Related image“Former Deputy Attorneys General Gorelick and Thompson described the unusual event as “read-time, raw-take transparency taken to its illogical limit, a kind of reality TV of federal criminal investigation,” that is “antithetical to the interests of justice”.

“Donald Ayer, who served as Deputy Attorneys General under President HW Bush, along with former Justice Department officials, was “astonished and perplexed” by the decision to “break[] with longstanding practices followed by officials of both parties during past elections.” Ayer’s letter noted, “Perhaps most troubling… is the precedent set by this departure from the Department’s widely-respected, non-partisan traditions.”

“We should reject the departure and return to the traditions.”

“Although the President has the power to remove an FBI director, the decision should not be taken lightly. I agree with the nearly unanimous opinions of former Department officials. The way the Director handled the conclusion of the email investigation was wrong. As a result, the FBI is unlikely to regain public and congressional trust until it has a Director who understands the gravity of the mistakes and pledges never to repeat them. Having refused to admit his errors, the Director cannot be expected to implement the necessary corrective actions.”

5 comments

  1. Mz. Gronda,
    If one reads this letter with open eyes, it quickly reveals the input from Sessions:

    “”. As you and I have discussed, however, I cannot defend the Director’s handling of the conclusion of the investigation of Secretary Clinton’s emails, and I do not understand his refusal to accept the nearly universal judgment that he was mistaken. Almost everyone agrees that the Director made serious mistakes; it is one of the few issues that unites people of diverse perspectives.””
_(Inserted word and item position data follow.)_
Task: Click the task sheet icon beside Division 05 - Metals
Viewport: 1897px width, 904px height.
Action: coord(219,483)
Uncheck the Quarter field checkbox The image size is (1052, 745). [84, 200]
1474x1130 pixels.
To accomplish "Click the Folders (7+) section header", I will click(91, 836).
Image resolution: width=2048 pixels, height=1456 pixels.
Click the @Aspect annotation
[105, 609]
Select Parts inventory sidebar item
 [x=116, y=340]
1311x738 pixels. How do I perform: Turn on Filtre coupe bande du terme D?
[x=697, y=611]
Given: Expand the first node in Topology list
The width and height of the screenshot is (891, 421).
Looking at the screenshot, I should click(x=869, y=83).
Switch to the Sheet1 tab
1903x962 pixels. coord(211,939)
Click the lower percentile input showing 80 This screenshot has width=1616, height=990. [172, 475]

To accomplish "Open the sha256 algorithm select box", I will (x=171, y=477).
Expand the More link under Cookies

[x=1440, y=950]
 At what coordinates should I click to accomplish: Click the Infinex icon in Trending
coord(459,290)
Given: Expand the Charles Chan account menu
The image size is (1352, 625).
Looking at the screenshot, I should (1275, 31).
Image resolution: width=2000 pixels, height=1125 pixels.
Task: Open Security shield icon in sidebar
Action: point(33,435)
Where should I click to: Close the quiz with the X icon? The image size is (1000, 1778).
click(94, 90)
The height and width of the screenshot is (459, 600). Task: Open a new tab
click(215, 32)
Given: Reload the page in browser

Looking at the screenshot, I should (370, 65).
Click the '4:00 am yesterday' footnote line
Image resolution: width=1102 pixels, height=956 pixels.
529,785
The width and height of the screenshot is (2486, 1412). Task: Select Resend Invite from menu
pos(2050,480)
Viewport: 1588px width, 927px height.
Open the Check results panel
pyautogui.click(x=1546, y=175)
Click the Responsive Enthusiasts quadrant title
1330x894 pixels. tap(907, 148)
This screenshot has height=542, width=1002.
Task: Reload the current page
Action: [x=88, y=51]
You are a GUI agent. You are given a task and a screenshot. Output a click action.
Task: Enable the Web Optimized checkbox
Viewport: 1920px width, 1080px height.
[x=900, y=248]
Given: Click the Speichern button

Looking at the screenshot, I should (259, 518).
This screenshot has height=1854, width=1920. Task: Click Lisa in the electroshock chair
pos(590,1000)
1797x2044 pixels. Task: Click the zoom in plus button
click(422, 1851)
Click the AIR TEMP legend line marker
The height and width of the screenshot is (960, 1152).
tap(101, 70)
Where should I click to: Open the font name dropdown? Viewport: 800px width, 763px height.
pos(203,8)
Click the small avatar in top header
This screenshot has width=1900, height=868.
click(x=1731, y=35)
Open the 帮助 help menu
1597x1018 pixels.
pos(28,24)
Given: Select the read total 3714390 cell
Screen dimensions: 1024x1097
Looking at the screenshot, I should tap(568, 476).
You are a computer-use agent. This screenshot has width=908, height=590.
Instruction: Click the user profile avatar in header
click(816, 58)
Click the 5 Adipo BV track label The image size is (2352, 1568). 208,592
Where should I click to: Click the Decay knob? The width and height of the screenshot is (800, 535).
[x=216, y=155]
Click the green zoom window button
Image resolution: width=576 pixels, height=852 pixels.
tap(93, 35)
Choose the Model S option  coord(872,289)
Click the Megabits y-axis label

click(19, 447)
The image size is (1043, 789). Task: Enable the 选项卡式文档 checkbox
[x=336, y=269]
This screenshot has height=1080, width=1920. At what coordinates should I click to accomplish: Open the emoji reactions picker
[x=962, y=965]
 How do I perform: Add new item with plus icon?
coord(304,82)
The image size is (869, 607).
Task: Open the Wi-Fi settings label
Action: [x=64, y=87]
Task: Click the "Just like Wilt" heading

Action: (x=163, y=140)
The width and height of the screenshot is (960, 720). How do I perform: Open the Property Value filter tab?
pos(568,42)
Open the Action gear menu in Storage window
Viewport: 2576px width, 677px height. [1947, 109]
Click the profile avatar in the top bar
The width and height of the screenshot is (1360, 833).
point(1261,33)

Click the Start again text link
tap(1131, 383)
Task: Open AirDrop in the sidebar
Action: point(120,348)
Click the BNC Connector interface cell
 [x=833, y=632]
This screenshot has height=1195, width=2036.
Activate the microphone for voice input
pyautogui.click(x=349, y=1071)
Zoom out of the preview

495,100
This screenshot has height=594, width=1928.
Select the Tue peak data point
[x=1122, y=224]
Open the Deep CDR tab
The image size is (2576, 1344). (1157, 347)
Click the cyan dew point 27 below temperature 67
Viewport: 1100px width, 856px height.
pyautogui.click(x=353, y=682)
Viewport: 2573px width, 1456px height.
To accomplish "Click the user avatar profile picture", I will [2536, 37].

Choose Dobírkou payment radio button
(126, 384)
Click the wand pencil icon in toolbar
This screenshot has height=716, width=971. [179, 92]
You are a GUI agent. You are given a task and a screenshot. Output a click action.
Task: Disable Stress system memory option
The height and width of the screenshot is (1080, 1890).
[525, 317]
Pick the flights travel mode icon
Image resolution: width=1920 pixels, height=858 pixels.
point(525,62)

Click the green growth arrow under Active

    While the main reason for the firing may have been to stop the investigation of tRump and his obvious ties to Russia, the secondary reason, and you can expect to see this happen, is a reopening of the email investigation and will lead to charges against Hillary Clinton. This is pandering to the GOPTP base voters who will not be happy until the “lock her up”! When the head of the government is a hate filled and possibly mentally ill individual that will say or do anything to remain in his place of power anything is not only possible but likely to take place…

  2. Gronda, DT has already destroyed the narrative of his press people today. He was ready to shoot, but needed someone to load the gun. This man may have caused his own Waterloo yesterday. Keith

    • Dear Keith,

      Rob Rosenstein should have known better than to allow himself to be a party to all of this by writing the critical memo of Mr. Comey in the first place.

      Still, he shouldn’t have written it. But he must have threatened something, because DDT’s original story-line has changed.

      The Senate Intel chiefs Sen. Warner and Sen. Burr are planning to meet privately with Mr. Comey on 5/16/17.

      They have already met with Rod Rosenstein earlier in the day.